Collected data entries
————
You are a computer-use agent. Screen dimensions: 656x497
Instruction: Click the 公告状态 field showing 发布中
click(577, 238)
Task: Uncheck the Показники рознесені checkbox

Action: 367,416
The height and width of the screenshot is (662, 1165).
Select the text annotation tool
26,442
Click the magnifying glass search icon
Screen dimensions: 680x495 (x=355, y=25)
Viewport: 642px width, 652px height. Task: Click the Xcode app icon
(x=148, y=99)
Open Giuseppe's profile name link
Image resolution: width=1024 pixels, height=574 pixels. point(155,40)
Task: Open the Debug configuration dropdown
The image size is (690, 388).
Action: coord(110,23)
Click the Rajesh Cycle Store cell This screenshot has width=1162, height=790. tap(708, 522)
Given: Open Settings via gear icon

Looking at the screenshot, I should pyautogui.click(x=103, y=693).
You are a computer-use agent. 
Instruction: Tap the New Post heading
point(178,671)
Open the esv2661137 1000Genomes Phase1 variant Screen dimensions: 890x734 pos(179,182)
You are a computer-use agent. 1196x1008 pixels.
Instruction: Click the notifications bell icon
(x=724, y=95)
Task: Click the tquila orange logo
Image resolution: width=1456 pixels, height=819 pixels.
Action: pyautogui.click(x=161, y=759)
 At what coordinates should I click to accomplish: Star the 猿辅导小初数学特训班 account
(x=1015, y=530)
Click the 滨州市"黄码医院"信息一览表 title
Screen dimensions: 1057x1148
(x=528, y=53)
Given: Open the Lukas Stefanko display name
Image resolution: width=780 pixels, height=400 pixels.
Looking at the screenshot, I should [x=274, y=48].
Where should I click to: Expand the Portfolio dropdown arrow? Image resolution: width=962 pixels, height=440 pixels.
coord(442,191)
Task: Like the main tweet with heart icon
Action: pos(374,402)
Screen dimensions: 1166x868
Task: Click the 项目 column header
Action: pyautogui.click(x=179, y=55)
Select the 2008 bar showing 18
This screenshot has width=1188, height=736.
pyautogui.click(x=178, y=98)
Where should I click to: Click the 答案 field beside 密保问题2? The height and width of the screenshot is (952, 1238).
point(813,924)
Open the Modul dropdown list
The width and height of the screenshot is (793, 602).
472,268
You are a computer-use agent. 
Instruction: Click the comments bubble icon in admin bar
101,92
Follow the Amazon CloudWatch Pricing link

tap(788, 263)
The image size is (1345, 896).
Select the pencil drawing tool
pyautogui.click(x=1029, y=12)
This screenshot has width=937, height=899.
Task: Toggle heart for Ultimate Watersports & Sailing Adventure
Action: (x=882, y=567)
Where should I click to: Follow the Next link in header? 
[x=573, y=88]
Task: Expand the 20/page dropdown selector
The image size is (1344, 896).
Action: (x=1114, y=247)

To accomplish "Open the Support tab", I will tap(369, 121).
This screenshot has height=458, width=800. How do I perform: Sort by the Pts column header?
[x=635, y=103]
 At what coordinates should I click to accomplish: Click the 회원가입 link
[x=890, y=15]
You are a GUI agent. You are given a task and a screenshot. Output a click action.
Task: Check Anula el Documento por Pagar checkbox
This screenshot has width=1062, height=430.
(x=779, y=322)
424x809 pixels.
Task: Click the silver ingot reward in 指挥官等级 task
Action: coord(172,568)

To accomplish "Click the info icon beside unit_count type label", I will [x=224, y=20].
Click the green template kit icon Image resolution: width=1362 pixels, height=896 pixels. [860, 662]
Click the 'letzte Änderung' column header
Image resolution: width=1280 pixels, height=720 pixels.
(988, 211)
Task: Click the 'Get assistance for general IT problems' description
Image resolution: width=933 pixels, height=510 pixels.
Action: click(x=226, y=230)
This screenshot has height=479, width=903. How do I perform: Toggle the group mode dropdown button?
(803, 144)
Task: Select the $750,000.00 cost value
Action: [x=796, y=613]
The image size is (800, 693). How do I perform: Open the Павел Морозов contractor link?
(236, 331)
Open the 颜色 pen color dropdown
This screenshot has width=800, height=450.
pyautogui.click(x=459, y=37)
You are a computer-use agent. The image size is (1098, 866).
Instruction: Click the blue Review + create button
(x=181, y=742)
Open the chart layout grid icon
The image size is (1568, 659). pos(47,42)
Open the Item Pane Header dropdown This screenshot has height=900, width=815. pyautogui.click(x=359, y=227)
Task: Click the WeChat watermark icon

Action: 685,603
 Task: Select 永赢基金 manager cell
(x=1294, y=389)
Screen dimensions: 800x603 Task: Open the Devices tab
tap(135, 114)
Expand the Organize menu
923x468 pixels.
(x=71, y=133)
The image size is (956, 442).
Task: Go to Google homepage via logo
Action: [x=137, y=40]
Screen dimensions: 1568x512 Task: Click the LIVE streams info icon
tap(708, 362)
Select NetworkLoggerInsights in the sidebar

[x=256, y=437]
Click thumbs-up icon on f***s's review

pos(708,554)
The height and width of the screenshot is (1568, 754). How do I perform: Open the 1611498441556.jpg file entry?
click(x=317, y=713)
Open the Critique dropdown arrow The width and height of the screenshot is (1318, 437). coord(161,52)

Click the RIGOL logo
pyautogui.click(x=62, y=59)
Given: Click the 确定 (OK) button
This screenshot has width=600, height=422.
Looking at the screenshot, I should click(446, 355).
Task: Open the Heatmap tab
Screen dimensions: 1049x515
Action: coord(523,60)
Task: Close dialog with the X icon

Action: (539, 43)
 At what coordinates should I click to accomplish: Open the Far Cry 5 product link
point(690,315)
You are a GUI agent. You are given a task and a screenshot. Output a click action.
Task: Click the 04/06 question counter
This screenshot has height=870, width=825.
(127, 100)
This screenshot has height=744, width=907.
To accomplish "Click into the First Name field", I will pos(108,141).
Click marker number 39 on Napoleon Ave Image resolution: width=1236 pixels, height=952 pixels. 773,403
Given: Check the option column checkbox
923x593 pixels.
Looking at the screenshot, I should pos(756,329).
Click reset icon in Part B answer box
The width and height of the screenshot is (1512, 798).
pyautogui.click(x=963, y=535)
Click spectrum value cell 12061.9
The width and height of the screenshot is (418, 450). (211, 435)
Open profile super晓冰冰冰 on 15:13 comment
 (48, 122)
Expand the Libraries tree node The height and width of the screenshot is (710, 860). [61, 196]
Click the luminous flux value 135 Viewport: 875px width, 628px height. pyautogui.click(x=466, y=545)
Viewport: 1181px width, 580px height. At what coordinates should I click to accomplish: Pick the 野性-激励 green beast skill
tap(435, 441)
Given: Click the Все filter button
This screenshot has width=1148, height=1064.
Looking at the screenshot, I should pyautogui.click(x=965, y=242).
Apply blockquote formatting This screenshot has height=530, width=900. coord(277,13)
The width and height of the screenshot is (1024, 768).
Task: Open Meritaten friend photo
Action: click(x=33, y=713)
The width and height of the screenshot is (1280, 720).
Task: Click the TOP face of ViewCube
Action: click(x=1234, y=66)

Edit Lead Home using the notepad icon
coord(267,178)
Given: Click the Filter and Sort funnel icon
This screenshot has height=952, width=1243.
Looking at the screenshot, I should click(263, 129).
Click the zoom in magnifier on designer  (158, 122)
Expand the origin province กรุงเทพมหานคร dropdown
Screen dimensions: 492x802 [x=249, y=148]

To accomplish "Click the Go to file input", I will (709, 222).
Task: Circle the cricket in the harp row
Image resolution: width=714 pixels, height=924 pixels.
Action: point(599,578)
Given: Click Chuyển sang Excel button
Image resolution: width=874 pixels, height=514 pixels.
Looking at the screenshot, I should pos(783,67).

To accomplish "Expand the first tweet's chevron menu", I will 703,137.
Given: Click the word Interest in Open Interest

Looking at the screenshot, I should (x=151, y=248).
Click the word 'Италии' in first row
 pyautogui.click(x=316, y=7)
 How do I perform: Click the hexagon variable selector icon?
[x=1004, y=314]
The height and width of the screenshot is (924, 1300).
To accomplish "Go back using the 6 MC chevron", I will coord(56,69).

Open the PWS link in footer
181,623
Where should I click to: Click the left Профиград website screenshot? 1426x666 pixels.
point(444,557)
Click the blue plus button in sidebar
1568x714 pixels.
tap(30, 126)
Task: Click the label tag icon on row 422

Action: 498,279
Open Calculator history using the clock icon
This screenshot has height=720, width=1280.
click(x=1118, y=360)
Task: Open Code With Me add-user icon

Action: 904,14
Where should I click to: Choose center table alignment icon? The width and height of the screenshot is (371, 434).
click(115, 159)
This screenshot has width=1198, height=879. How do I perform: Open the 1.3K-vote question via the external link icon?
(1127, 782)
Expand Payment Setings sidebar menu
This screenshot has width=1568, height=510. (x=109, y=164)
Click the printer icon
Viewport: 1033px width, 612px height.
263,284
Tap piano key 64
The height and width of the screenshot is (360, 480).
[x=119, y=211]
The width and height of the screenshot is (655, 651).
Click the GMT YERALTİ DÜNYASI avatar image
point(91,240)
————
WORK TO BE COMPLETED: Exactly the lines from the one containing "The height and width of the screenshot is (924, 1300)." to the final line of the data, both included, should be printed, and nothing more.

ANSWER TO THIS EXERCISE:
The height and width of the screenshot is (924, 1300).
To accomplish "Go back using the 6 MC chevron", I will coord(56,69).

Open the PWS link in footer
181,623
Where should I click to: Click the left Профиград website screenshot? 1426x666 pixels.
point(444,557)
Click the blue plus button in sidebar
1568x714 pixels.
tap(30, 126)
Task: Click the label tag icon on row 422

Action: 498,279
Open Calculator history using the clock icon
This screenshot has height=720, width=1280.
click(x=1118, y=360)
Task: Open Code With Me add-user icon

Action: 904,14
Where should I click to: Choose center table alignment icon? The width and height of the screenshot is (371, 434).
click(115, 159)
This screenshot has width=1198, height=879. How do I perform: Open the 1.3K-vote question via the external link icon?
(1127, 782)
Expand Payment Setings sidebar menu
This screenshot has width=1568, height=510. (x=109, y=164)
Click the printer icon
Viewport: 1033px width, 612px height.
263,284
Tap piano key 64
The height and width of the screenshot is (360, 480).
[x=119, y=211]
The width and height of the screenshot is (655, 651).
Click the GMT YERALTİ DÜNYASI avatar image
point(91,240)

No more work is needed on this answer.